Since $\ds{I_{n} = -I_{-n}}$, we'll study the case $\ds{n > 0}$: \begin{align} I_{n\ >\ 0}&=\Im\int_{0}^{\pi/2}{\expo{\ic n\theta} - 1\over \sin\pars{\theta}}\,\dd\theta =\Im \int_{\verts{z}\ =\ 1 \atop {\phantom{\Huge A}0\ <\ {\rm Arg}\pars{z}\ <\ \pi/2}} {z^{n} - 1 \over \pars{z^{2} - 1}/\pars{2\ic z}}\,{\dd z \over \ic z} \\[3mm]&=2\,\Im \int_{\verts{z}\ =\ 1 \atop {\phantom{\Huge A}0\ <\ {\rm Arg}\pars{z}\ <\ \pi/2}} {1 - z^{n} \over -z^{2} + 1}\,\dd z \\[3mm]&=2\,\Im\bracks{% -\int_{1}^{0}{1 - \expo{\ic\pi n/2}y^{n} \over y^{2} + 1}\,\ic\,\dd y -\int_{0}^{1}{1 - x^{n} \over -x^{2} + 1}\,\dd x} =2\,\Re\int_{0}^{1}{1 - \expo{\ic\pi n/2}y^{n} \over y^{2} + 1}\,\dd y \\[3mm]&=\underbrace{2\int_{0}^{1}{\dd y \over y^{2} + 1}} _{\ds{=\ {\pi \over 2}}}\ -\ 2\cos\pars{n\pi \over 2}\int_{0}^{1}{y^{n}\,\dd y \over y^{2} + 1} \end{align}

$$ I_{n\ >\ 0}={\pi \over 2} -2\cos\pars{n\pi \over 2}\int_{0}^{1}{y^{n}\,\dd y \over y^{2} + 1} \,,\qquad\qquad I_{n\ <\ 0} = -I_{-n} $$

\begin{align} &\color{#c00000}{\int_{0}^{1}{y^{n}\,\dd y \over y^{2} + 1}} =\int_{0}^{\infty}{\expo{-\pars{n + 1}t} \over 1 + \expo{-2t}}\,\dd t =\sum_{\ell = 0}^{\infty}\pars{-1}^{\ell} \int_{0}^{\infty}\expo{-\pars{2\ell + n + 1}t}\,\dd t =\sum_{\ell = 0}^{\infty}{\pars{-1}^{\ell} \over 2\ell + n + 1} \\[3mm]&={1 \over 4}\bracks{\Psi\pars{n + 3 \over 4} - \Psi\pars{n + 1 \over 4}} \end{align} where $\ds{\Psi\pars{z}}$ is the Digamma Function ${\bf\mbox{6.3.1}}$.

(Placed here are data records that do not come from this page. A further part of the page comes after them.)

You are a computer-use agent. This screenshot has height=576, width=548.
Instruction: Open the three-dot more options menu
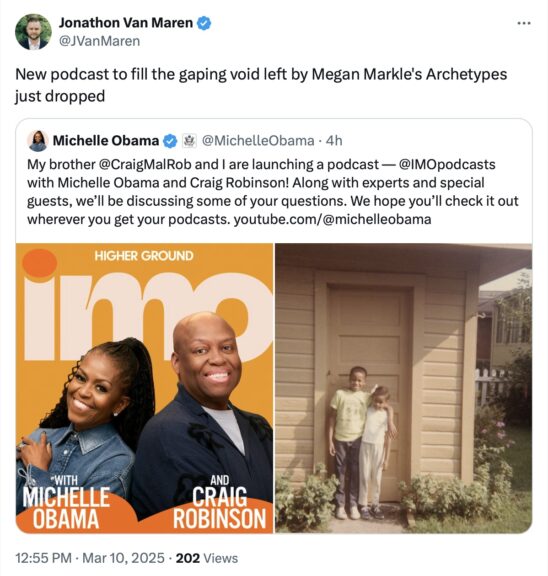point(524,23)
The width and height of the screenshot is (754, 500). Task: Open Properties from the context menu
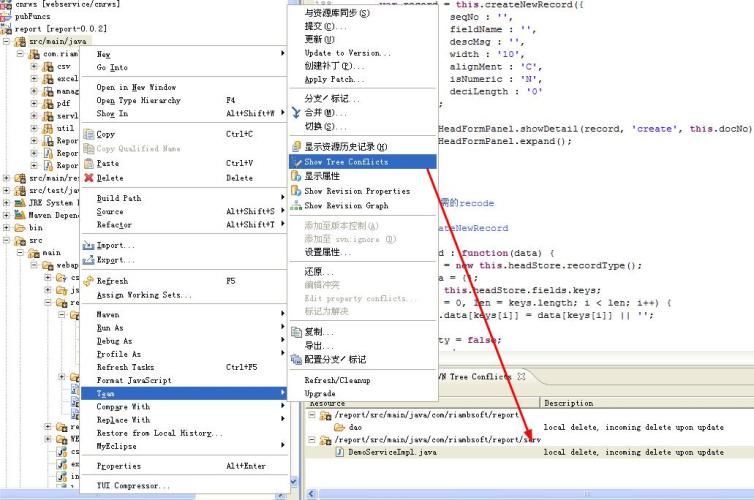118,466
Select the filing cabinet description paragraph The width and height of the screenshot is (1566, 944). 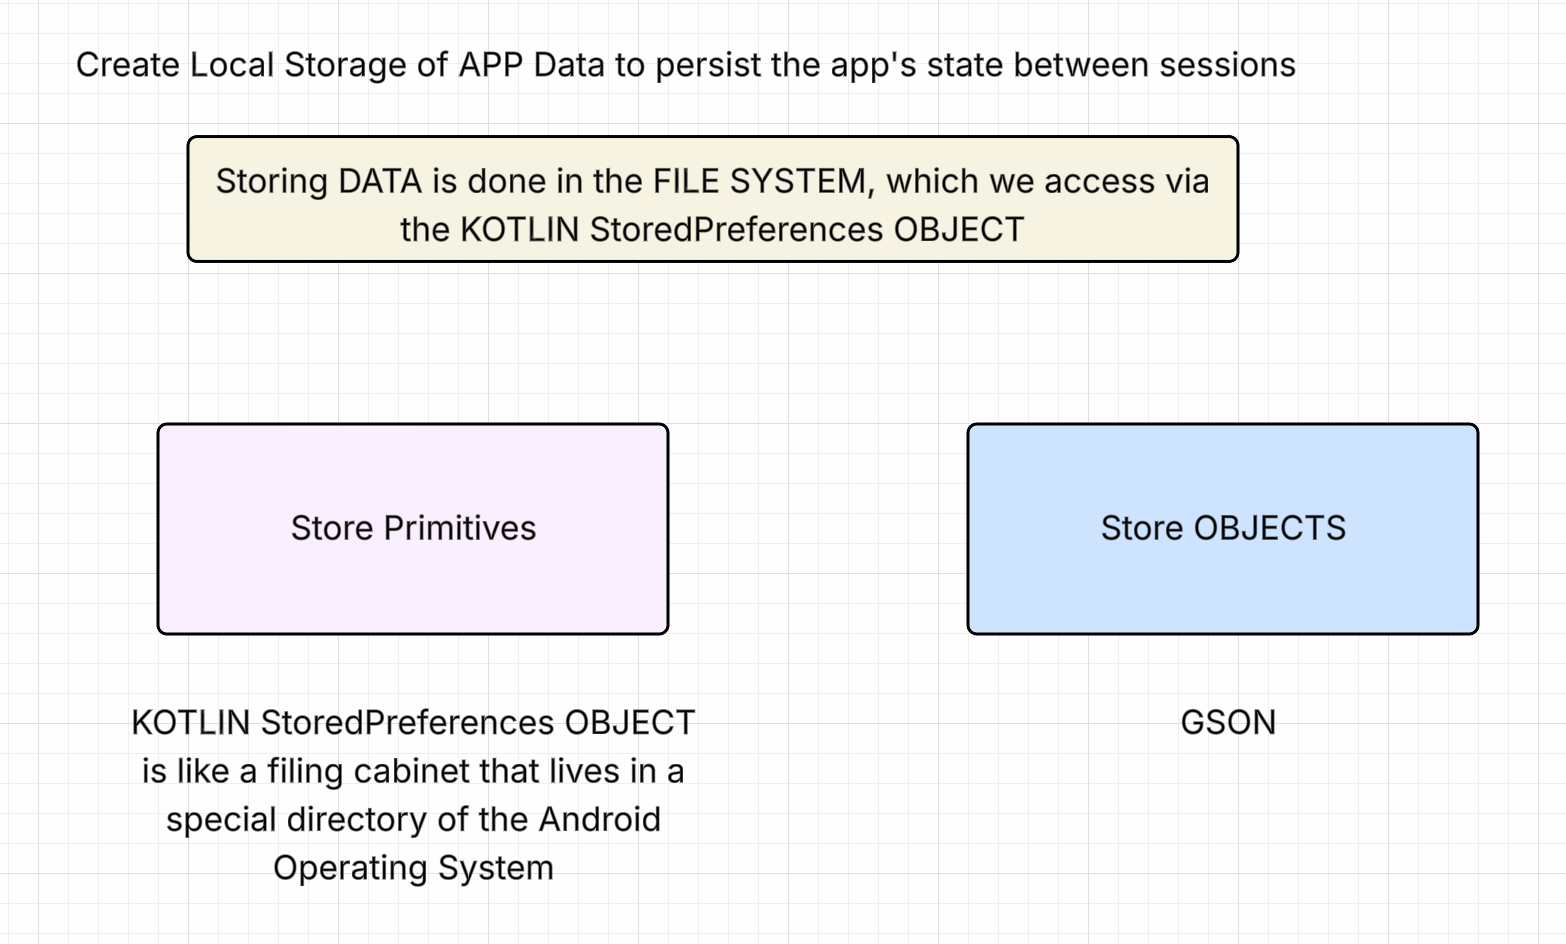click(412, 795)
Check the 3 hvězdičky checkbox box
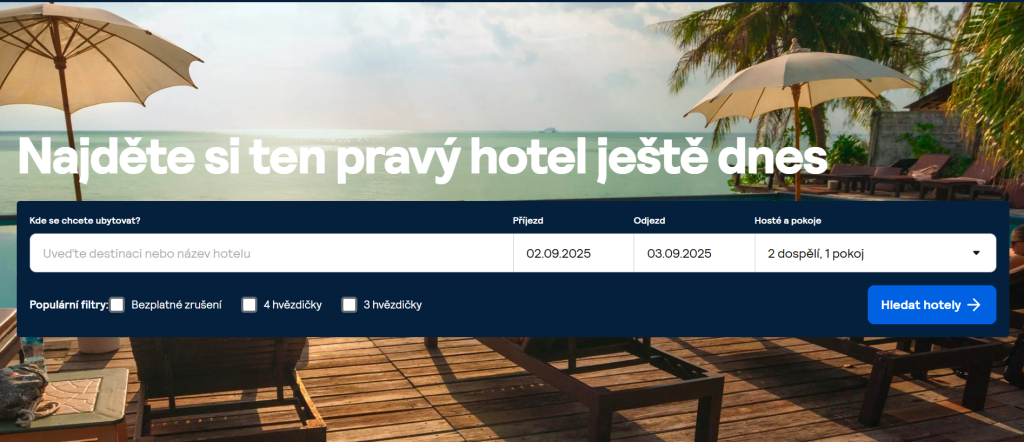1024x442 pixels. tap(349, 305)

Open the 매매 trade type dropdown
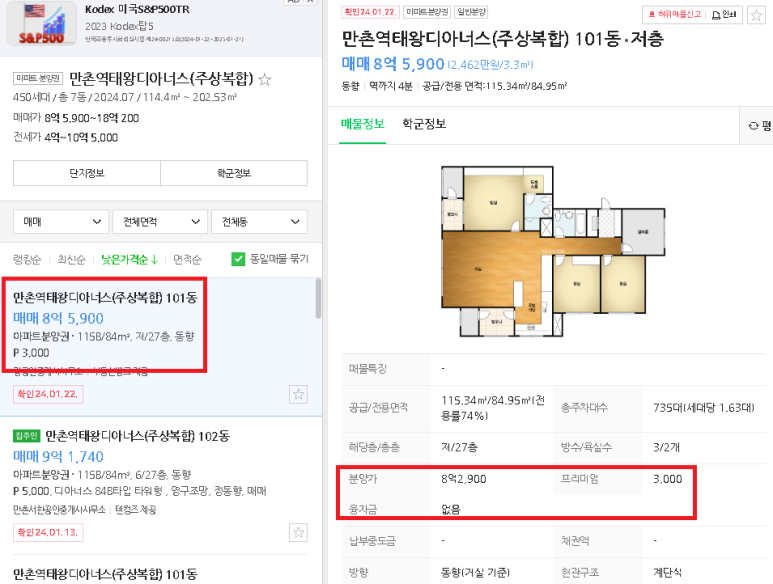(61, 222)
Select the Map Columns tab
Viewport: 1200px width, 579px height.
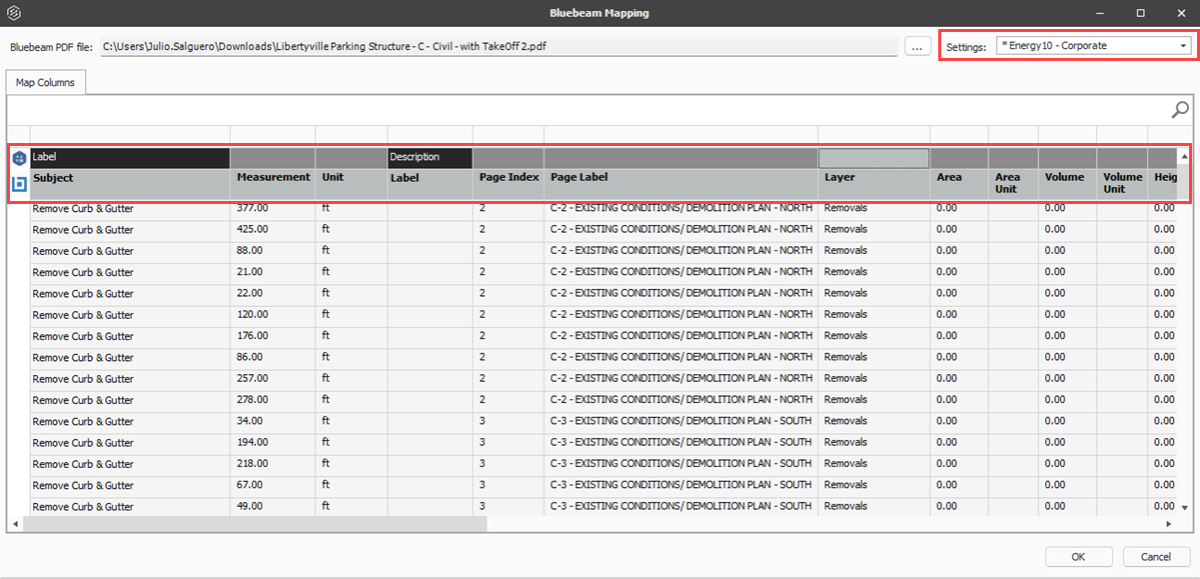point(45,83)
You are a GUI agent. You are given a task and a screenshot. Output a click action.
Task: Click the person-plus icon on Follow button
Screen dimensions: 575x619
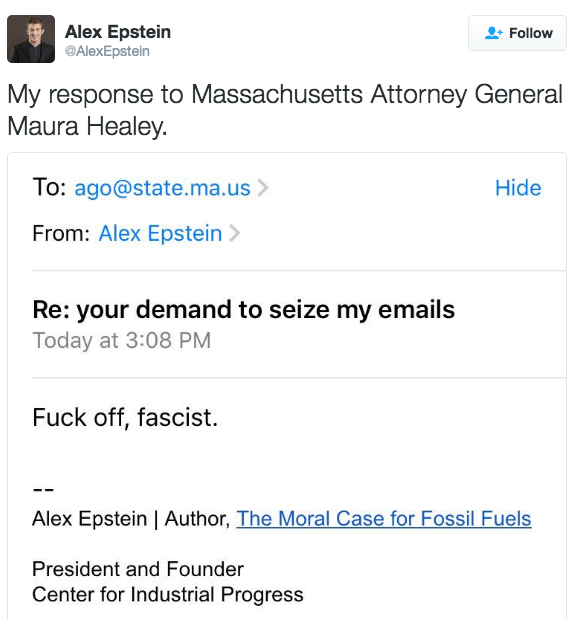click(493, 33)
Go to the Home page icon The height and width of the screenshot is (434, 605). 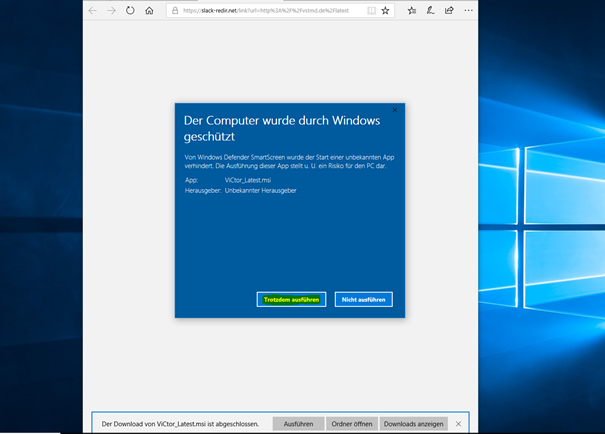(x=149, y=11)
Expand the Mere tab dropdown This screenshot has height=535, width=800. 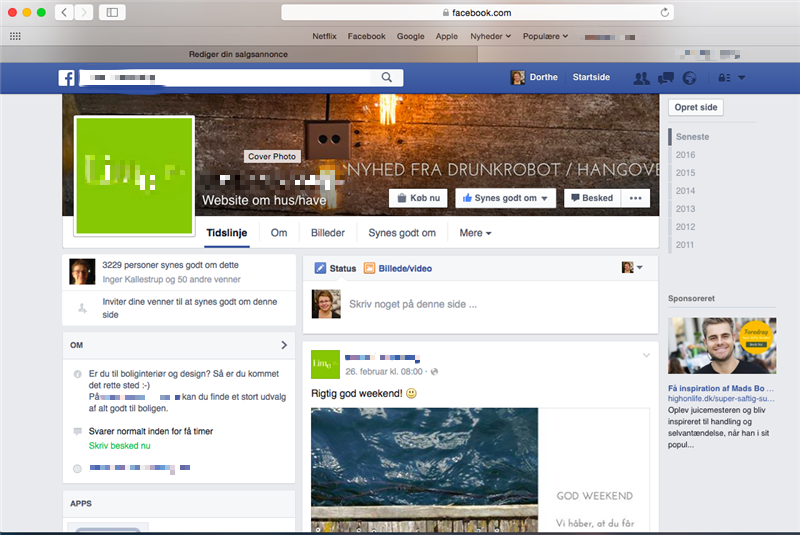pos(475,233)
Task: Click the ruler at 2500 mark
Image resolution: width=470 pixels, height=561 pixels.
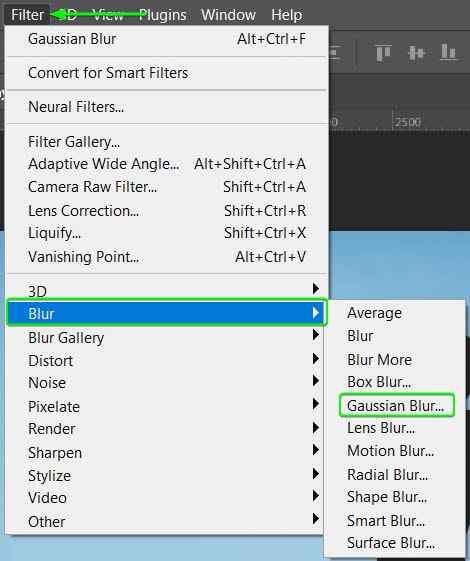Action: click(x=408, y=122)

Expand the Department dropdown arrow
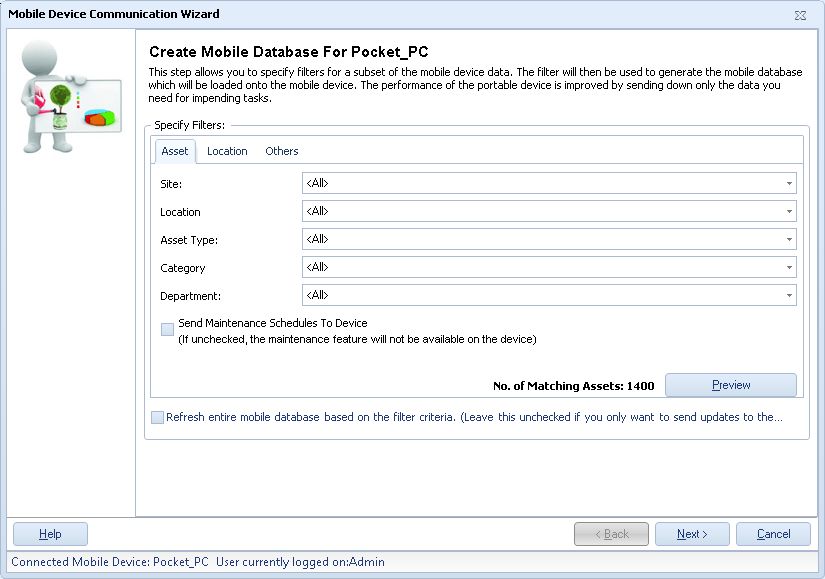[x=789, y=296]
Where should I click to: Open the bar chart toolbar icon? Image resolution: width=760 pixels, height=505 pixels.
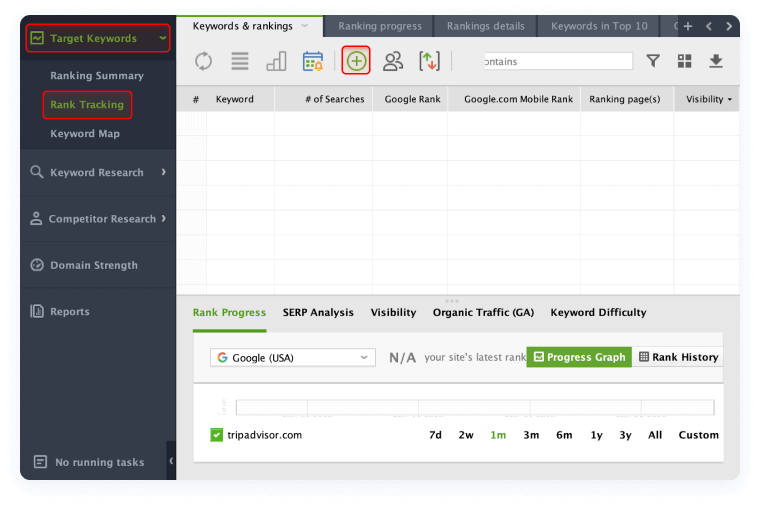[276, 62]
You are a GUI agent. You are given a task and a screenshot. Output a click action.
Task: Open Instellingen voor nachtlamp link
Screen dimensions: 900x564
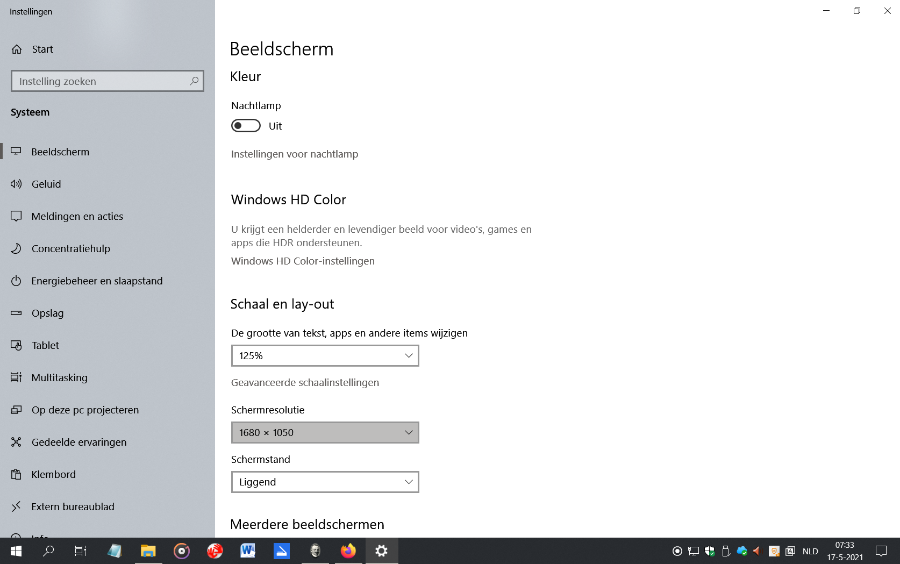[x=294, y=154]
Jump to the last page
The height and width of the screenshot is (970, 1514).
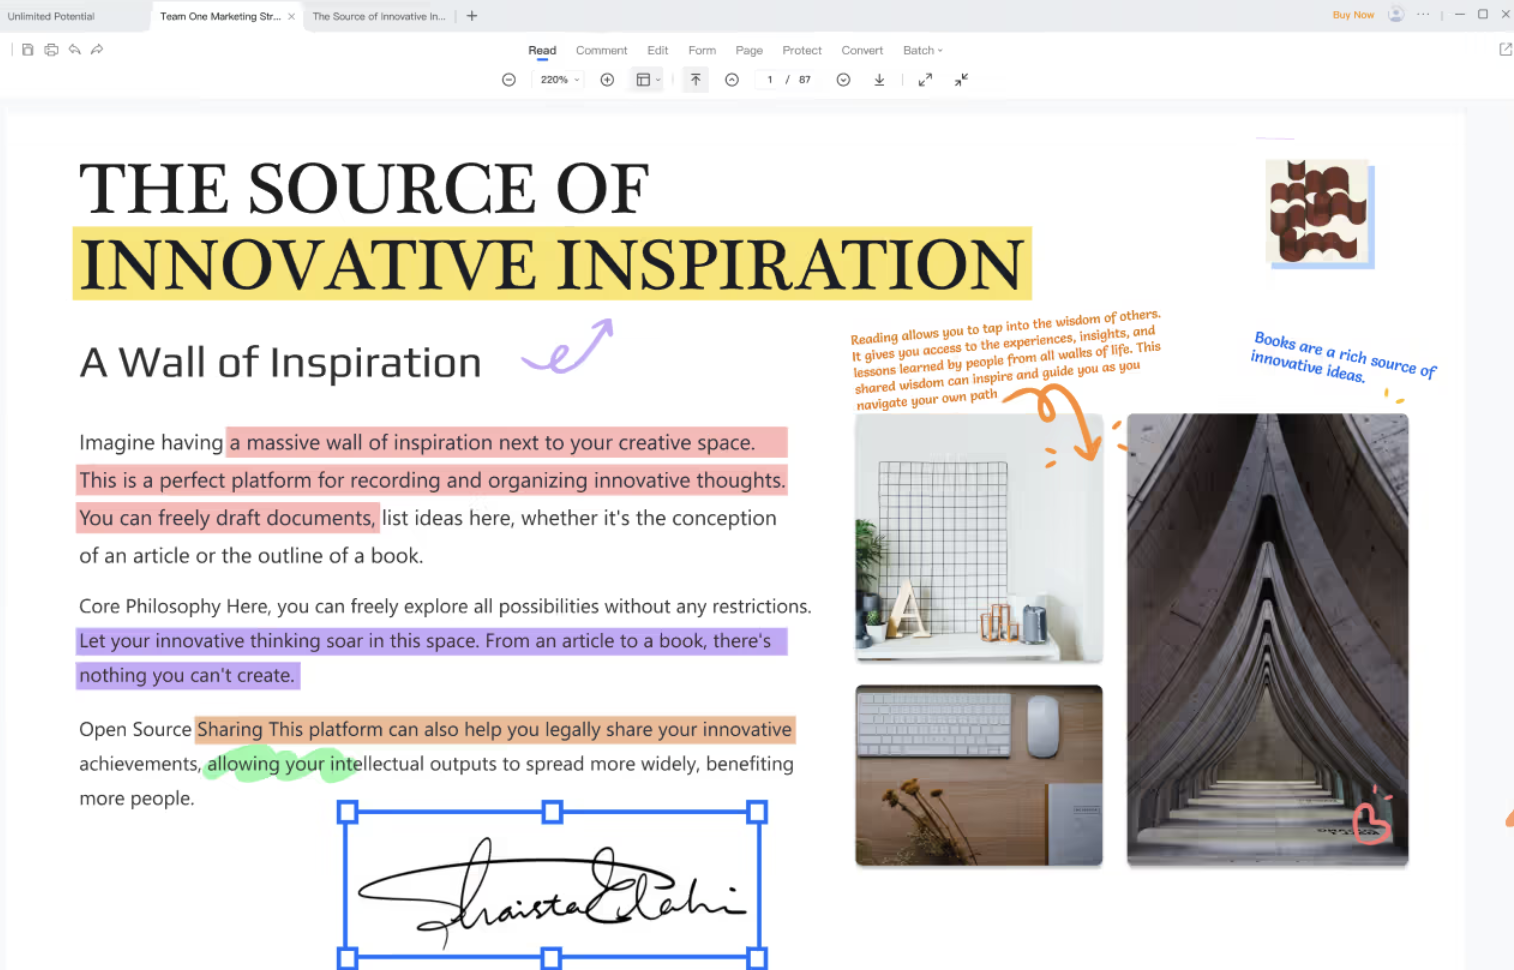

$$\color{#44f}{% I_{n}=\left\lbrace\begin{array}{lcl} -I_{-n} & \mbox{if} & n < 0 \\[1mm] 0 & \mbox{if} & n = 0 \\[3mm] \color{#c00000}{\left.\begin{array}{lcl} {\pi \over 2} & \mbox{if} & n\ \mbox{is odd} \\ {\pi \over 2} - \half\,\pars{-1}^{n/2} \bracks{\Psi\pars{n + 3 \over 4} - \Psi\pars{n + 1 \over 4}} & \mbox{if} & n\ \mbox{is even} \end{array}\right\rbrace} & \mbox{if} & n > 0 \end{array}\right.} $$